Python入門 – コケムスシェルター

著者：Go!! Suzuki

出版社：誠文堂新光社

発行日：2014-03-19

Pythonで遊ぶ。

Python導入

入門本でも買いに行こうかと思ったけど、雨降ってるのでやめる。
適当に検索したPythonWeb（http://www.pythonweb.jp/）でPython入門。
まず、公式サイト（https://www.python.org/）からPython3.62をダウンロード。
書いたプログラムはコマンドプロンプトで実行する。
コマンドプロンプトって初めて使う。
WIN10ではWindowマークを右クリック→ファイル名を指定して実行（cmd.exe）

◆コマンドプロンプトメモ
デスクトップに移動する→cd desktop
前回コマンド→F3

[python]
# coding: UTF-8
# python-3.6.2
print ("Hello world")
[/python]
↑で「Hello world」が無事表示でき、とりあえず導入完了。
Python2とPython3は互換性がないらしいので、ネット検索の際はPython2の古い情報に注意が必要。

キーボード操作

キーボード操作をやりたい。

やること 1: Python入門のメモで、書き手が入門本を買いに行くのをやめたのはなぜですか。
やること 2: Python入門のメモのうち、「入門本でも買いに行こうかと」で始まる段落を、大事な点を残して箇条書きにまとめてください。
やること 3: Python入門のメモを、最後の文の後から書き継いでください。
データはこの文章とは関係ありません。

データの中身:
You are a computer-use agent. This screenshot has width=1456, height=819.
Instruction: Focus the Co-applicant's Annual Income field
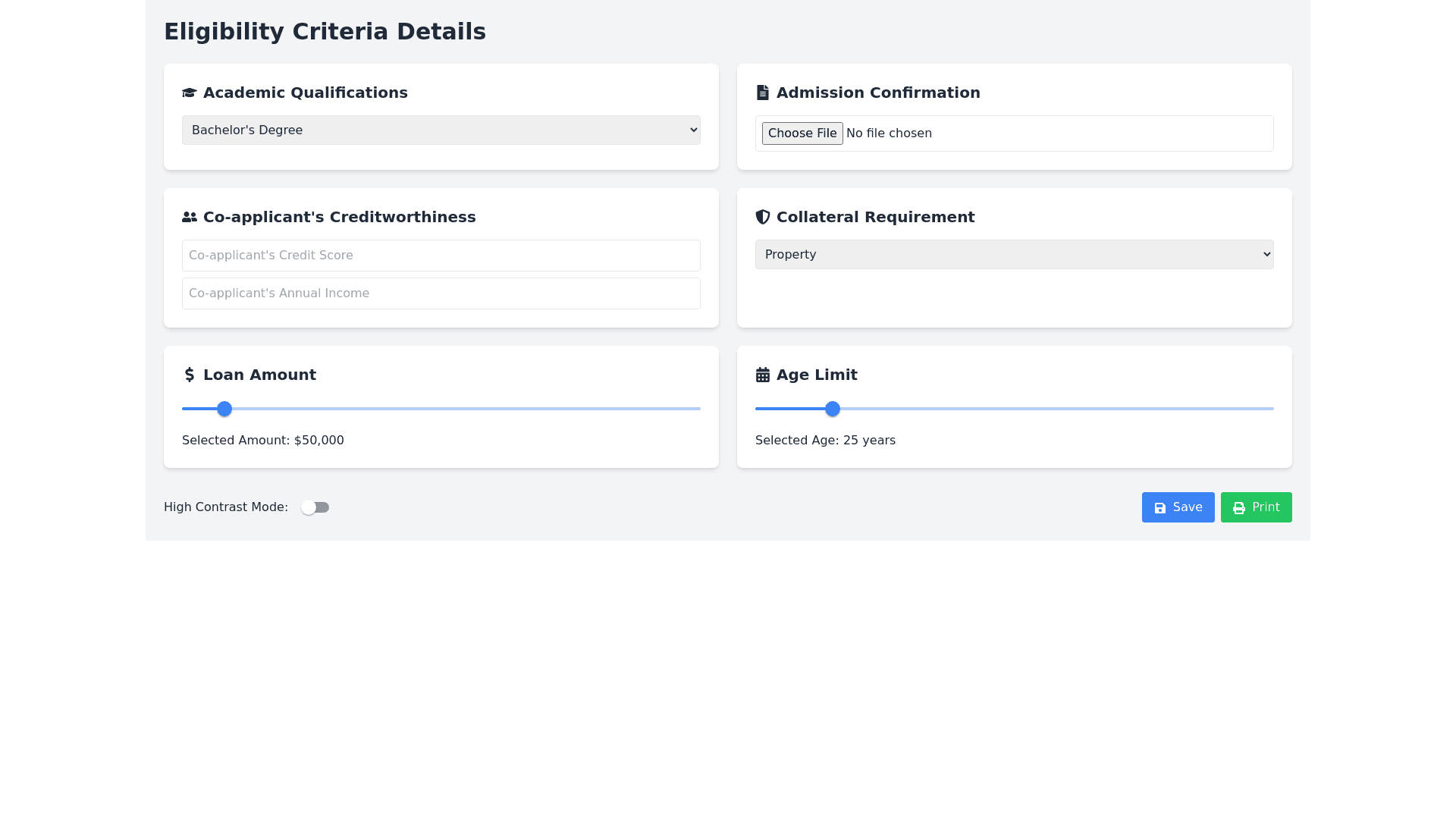tap(441, 293)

答え 1: 雨が降っているからです。

答え 2:
- 雨が降っているので、入門本を買いに行くのはやめた。
- 検索で見つけたPythonWeb（http://www.pythonweb.jp/）でPythonを学ぶ。
- 公式サイト（https://www.python.org/）からPython3.62をダウンロードした。
- 書いたプログラムはコマンドプロンプトで実行する。コマンドプロンプトを使うのは初めて。
- WIN10では、Windowマークを右クリック→ファイル名を指定して実行（cmd.exe）で開く。

答え 3:
検索かけると「pyAutoGUI」を使う方法があった
→Pythonでキーボード入力を自動化する方法を現役エンジニアが解説【初心者向け】（https://techacademy.jp/magazine/46562）
「pyAutoGUI」はライブラリの一つ。ライブラリは、PyPI（パイパイ）（Python Package Index）にしまってあってpip（ピップ）（The Python Package Installer）と呼ばれるツールを使用してインストールできる。
[python]pip install pyautogui[/python]
ライブラリを使用するときはプログラムの初めに、import～と記載する。
[python]import pyautogui[/python]
コメントアウトは「#」。
[python]
# 文字入力
import pyautogui
pyautogui.write('Hello world!')
[/python]

WEBスクレイピング2

pythonでwebスクレイピングする。
最終目標はMGSの新着動画ページ（https://www.mgstage.com/search/cSearch.php?search_word=&sort=new&list_cnt=30&range=latest&type=top）をスクレイピングしようと思う。

まずスクレイピングの基礎から。

python3でwebスクレイピング(Beautiful Soup)（https://qiita.com/mtskhs/items/edf7dbba9b0b0246ef8f）
を参考にこのサイトをスクレイピングしてみる。
[python]
import requests
from bs4 import BeautifulSoup
url ="http://hytool.org/"
response = requests.get(url)
soup = BeautifulSoup(response.content, 'lxml')
print(soup)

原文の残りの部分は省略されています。